Presidente do Equador, Lenín Moreno, declarou 'estado de exceção' e toque de recolher em oito regiões do país — Foto: Presidência do Equador / AFP

Presidente do Equador, Lenín Moreno, declarou ‘estado de exceção’ e toque de recolher em oito regiões do país — Foto: Presidência do Equador / AFP

O presidente do Equador, Lenín Moreno, declarou na noite desta quinta-feira (1º) “estado de exceção” por 30 dias em várias províncias do país, onde vivem cerca de 70% dos 17,4 milhões de habitantes do país, para conter o aumento das infecções por coronavírus.

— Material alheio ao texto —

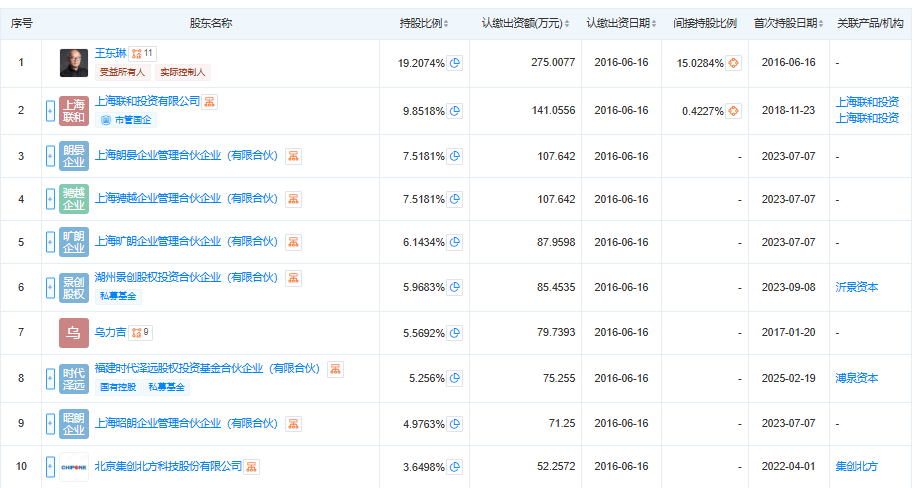Expand the row for 湖州景创股权投资合伙企业
The height and width of the screenshot is (488, 923).
(50, 287)
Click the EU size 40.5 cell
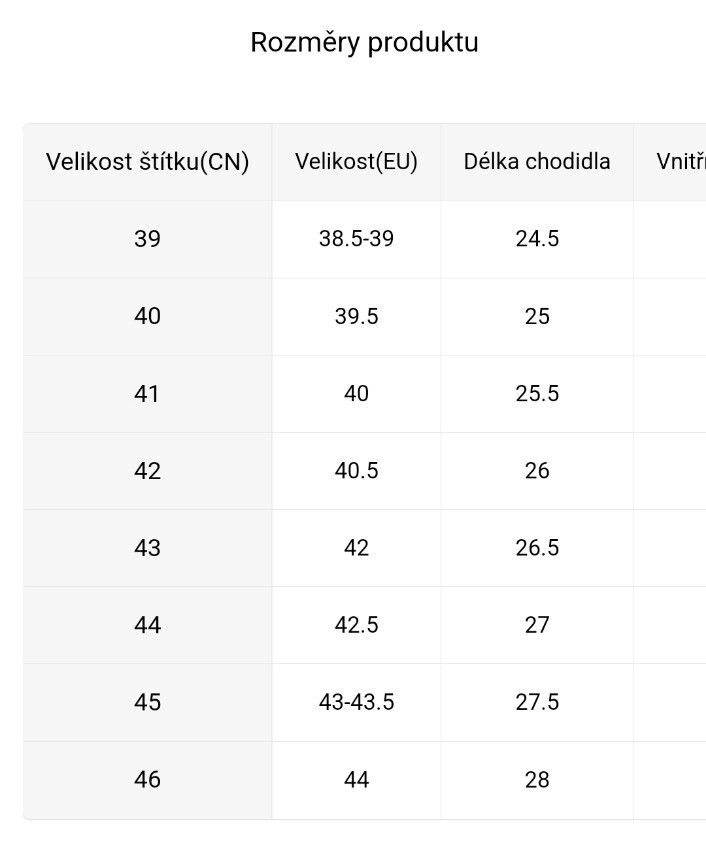 [x=356, y=471]
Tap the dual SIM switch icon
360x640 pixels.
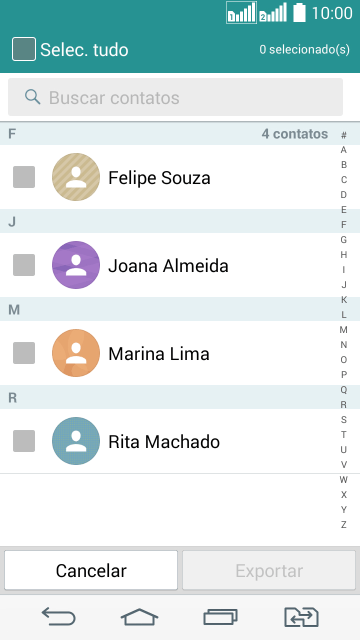[301, 616]
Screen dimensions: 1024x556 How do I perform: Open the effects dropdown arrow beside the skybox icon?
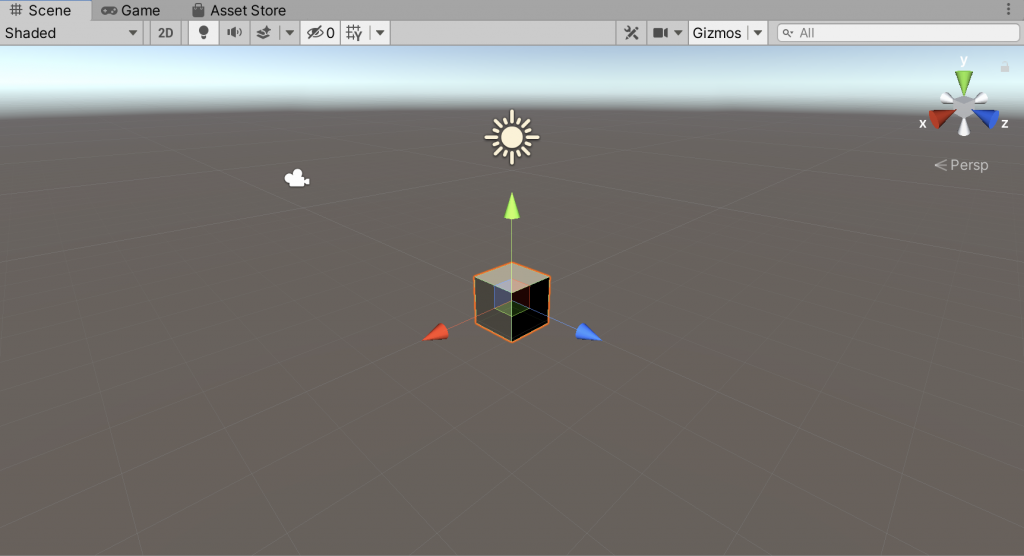(x=289, y=33)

Ele também decretou toque de recolher entre 2 e 9 de abril, entre 20h e 5h.

“Assinei o Decreto 1.282 declarando o Estado de Exceção por 30 dias nas províncias de Pichincha, Guayas, Manabí, Azuay, Loja, Santo Domingo, El Oro e Esmeraldas, com toque de recolher de 2 a 9 de abril”, publicou o presidente em Twitter, onde anexou o respectivo decreto.

Haverá nove horas de restrição de mobilidade noturna nesses territórios, onde vivem cerca de 12 milhões de equatorianos.

Estado de exceção

Em situações de exceção, o Poder Executivo pode, desde que dentro dos limites constitucionais, tomar atitudes que limitem a liberdade dos cidadãos, como a obrigação de residência em localidade determinada, a busca e apreensão em domicílio, a suspensão de liberdade de reunião e associação e a censura de correspondência.

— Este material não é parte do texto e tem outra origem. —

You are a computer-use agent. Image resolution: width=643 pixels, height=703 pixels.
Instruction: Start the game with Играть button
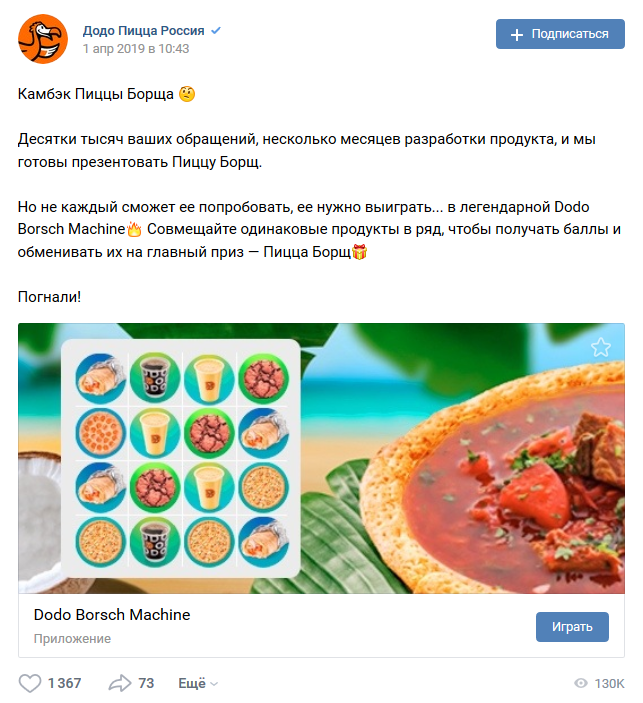pyautogui.click(x=572, y=626)
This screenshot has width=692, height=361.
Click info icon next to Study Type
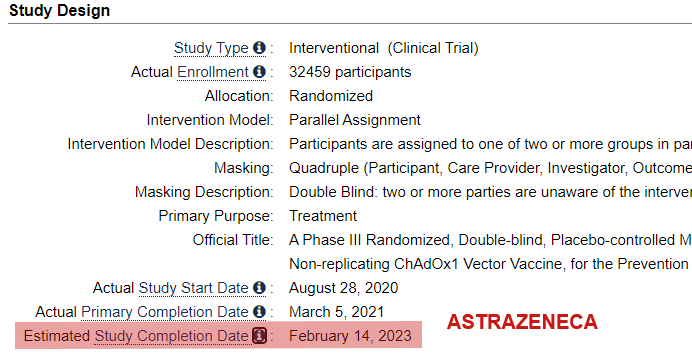point(259,48)
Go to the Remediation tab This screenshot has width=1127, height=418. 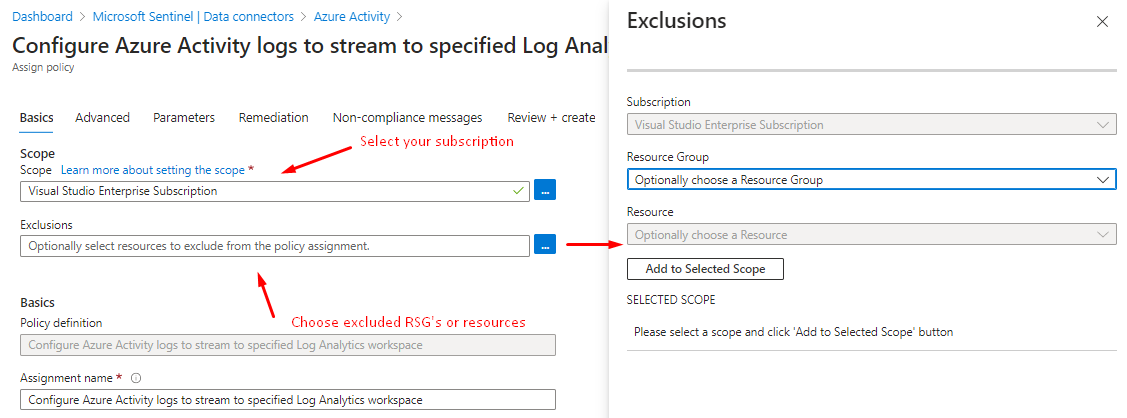273,118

Um dia antes, na quarta (31), a vice-presidente María Alejandra Muñoz havia adiantado que o governo estudava aumentar as restrições de mobilidade com toques de recolher, para frear as infecções por coronavírus.

Eleições presidenciais

Ela afirmou ainda que as restrições não irão alterar “em hipótese alguma o processo eleitoral”, marcado para 11 de abril, quando será realizada a votação para a eleição do sucessor do presidente Lenín Moreno.

Na quarta, o Equador registrava 330.388 casos de covid-19 desde o início da pandemia, incluindo 16.877 mortes.

O porto de Guayaquil, no sudoeste do país, com 2,7 milhões de habitantes, um dos primeiros focos da pandemia na América Latina, decidiu, entre outras medidas, proibir a circulação noturna de veículos por 10 horas. Lá, os casos de covid-19 aumentaram 15% em março em relação a fevereiro, segundo dados oficiais. Há um ano, no pior momento da pandemia, seu sistema de saúde e funerário entrou em colapso.

A capital Quito, com o maior número de casos positivos para a doença – superior a 106 mil -, mantém restrições ao tráfego de veículos durante o dia. E antes do feriado da Páscoa, outros municípios equatorianos concordaram em fechar as praias para impedir uma nova onda de Covid-19.